§ Source extract
[start]

ERC Starting Grant to IMC Researcher Mette Løvschal

2019.09.03 | Anne-Mette Pedersen

Mette Løvschal has received 1,5 mio EUR for the project "Anthropogenic Heathlands: The Social Organization of Super-Resilient Past Human Ecosystems" with the acronym ANTHEA.



In a time of accelerating human-caused ecological catastrophe, questions of organizational resilience have become extremely timely. In bringing the archaeological perspective of a 4200-year timespan, ANTHEA seeks to to radically alter our knowledge of resilient forms of self-organisation in past land-use regimes and human-nature entanglements. Based on seven case study areas, ANTHEA will show how collaborative institutions of common land use were organized in the North European heathland regimes (3200 BC-AD 1000), with a particular emphasis on their earliest emergence, their adaption to internal and external factors as well as their ecological, temporal, spatial, and social fabric.

More than 4,000 years ago, farming communities across northern Europe began the first fire-based expansion of naturally occurring heather. Pollen evidence suggests that some of these grazing areas, spanning thousands of hectares, existed until the 18th-19th century. Without frequent intervention and management, anthropogenic heathland will turn into forest. So the survival of these areas suggests the existence of highly specialised forms of social organization with the unique capacity to persist. Still, we know little about the actual stability of these heathlands or what caused their unprecedented resilience.

[end]

§ Source excerpt

[start]

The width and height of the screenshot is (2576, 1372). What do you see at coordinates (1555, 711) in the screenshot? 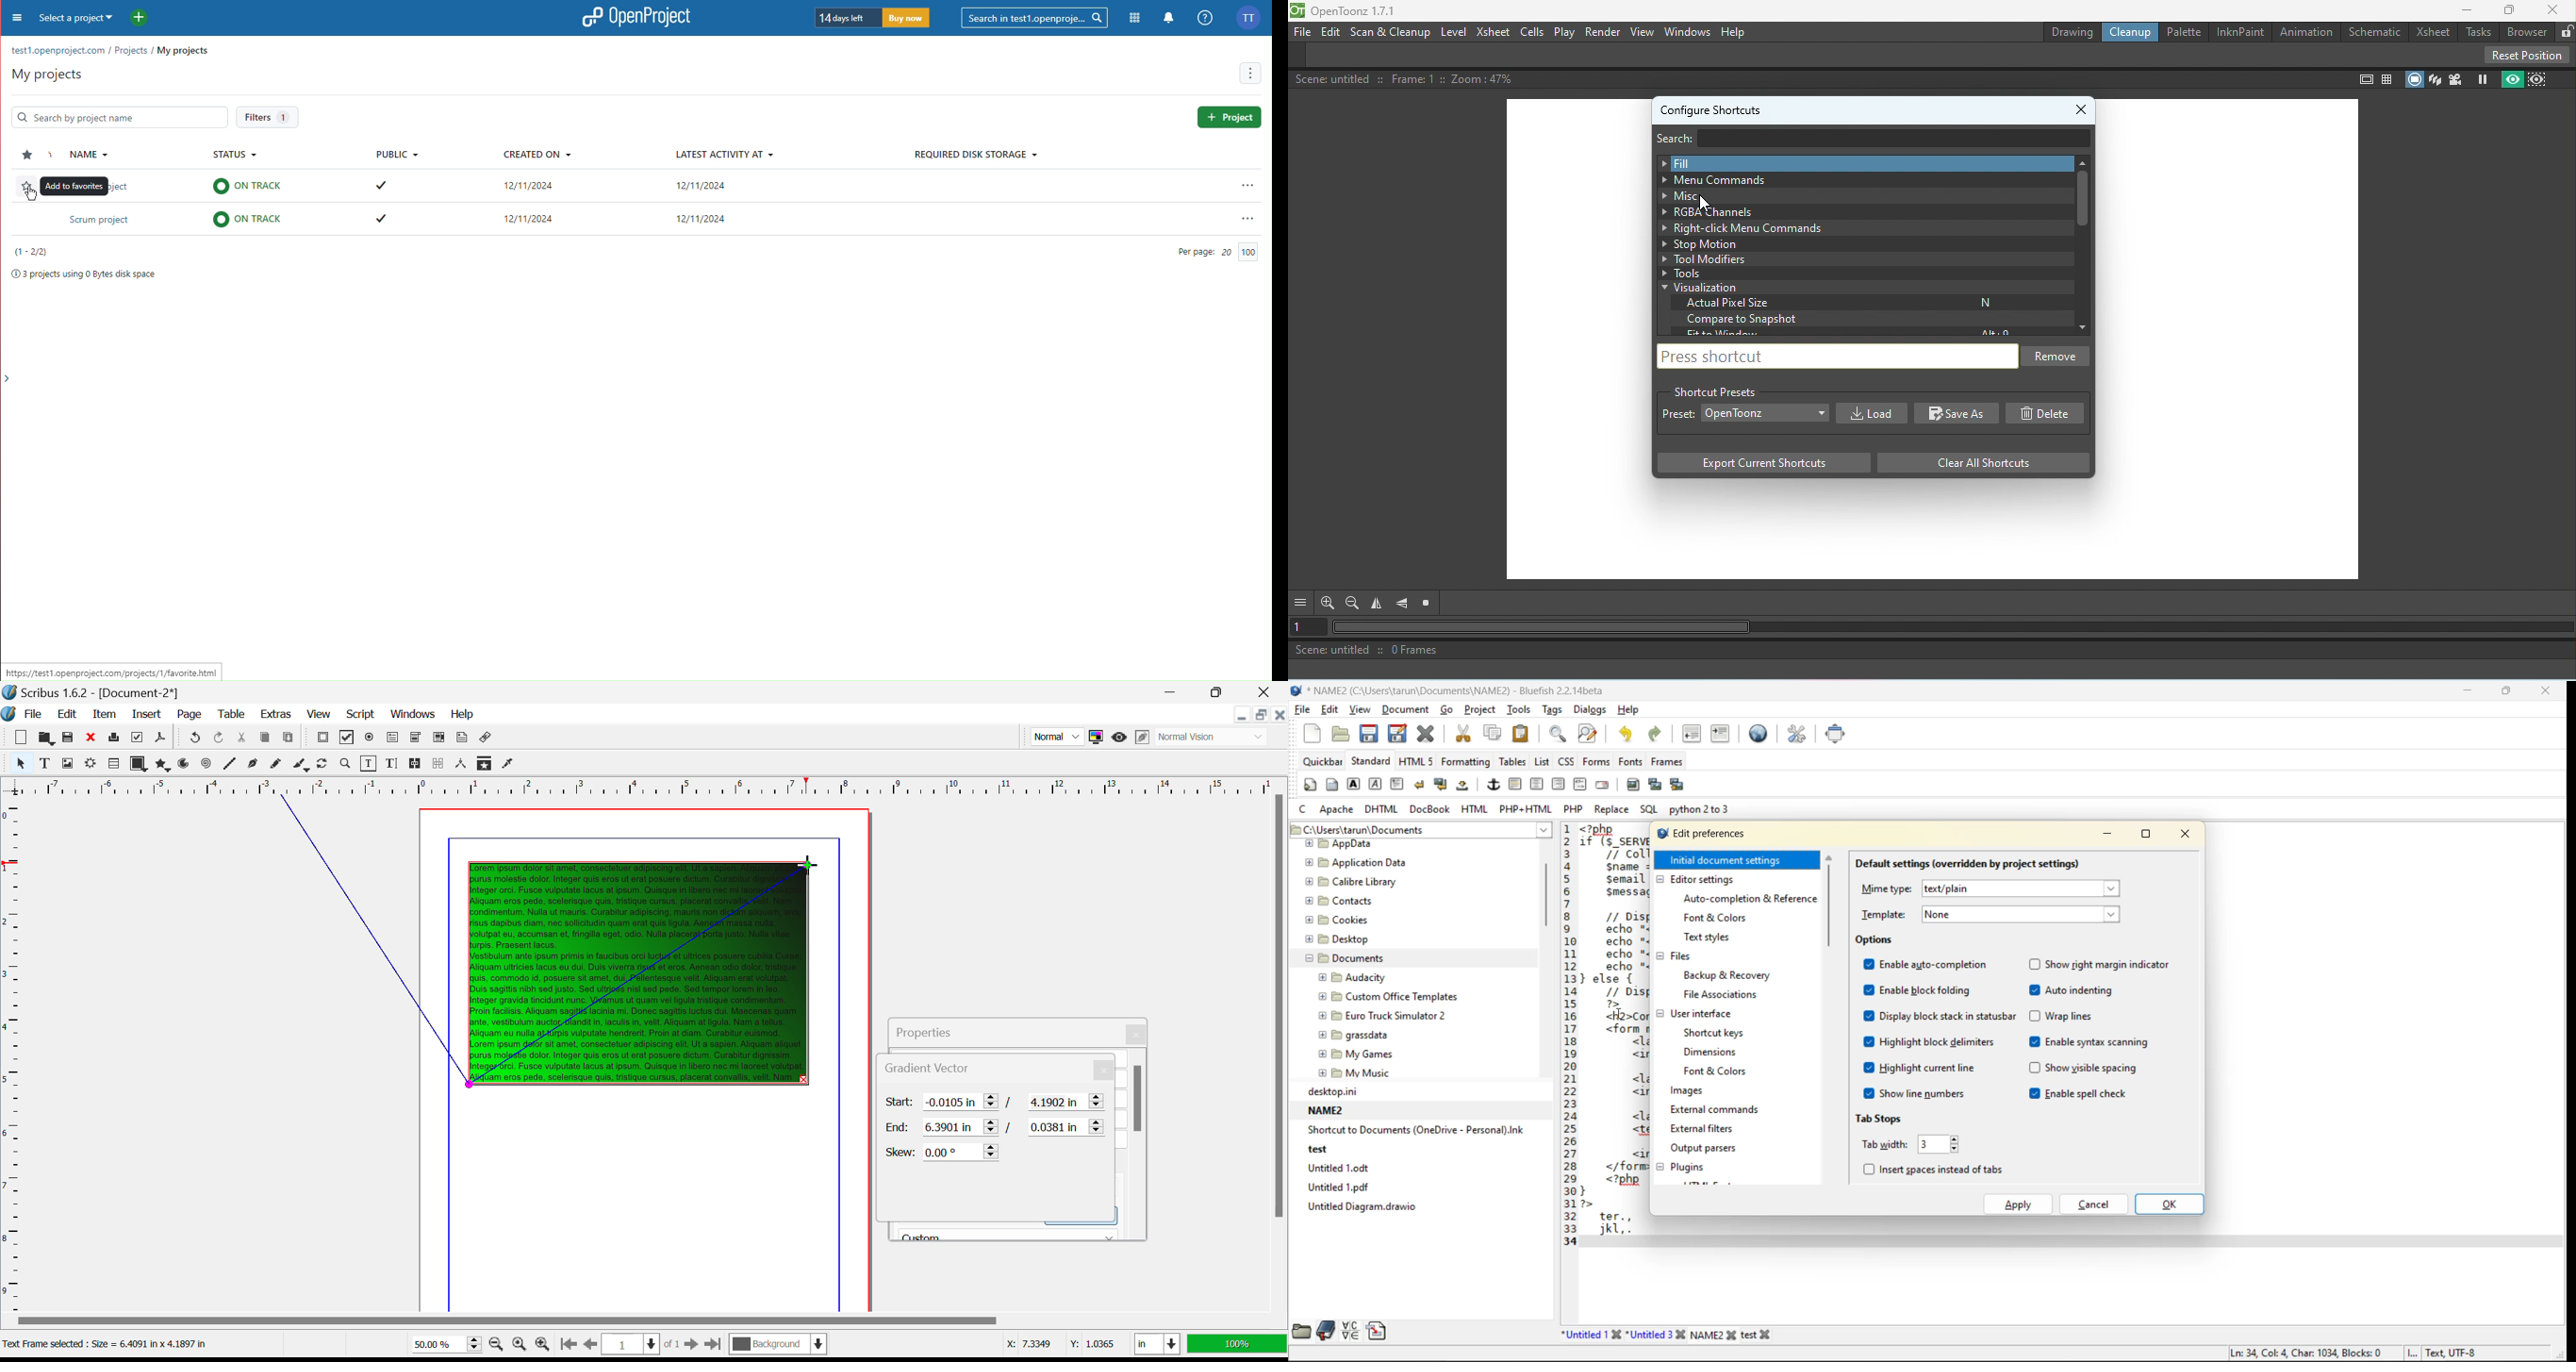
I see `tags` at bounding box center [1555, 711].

[end]

§ Task requirements
Please give the date range the grant announcement on heathlands assigns to the North European heathland regimes studied by ANTHEA.

§ Reply to the exercise
3200 BC to AD 1000.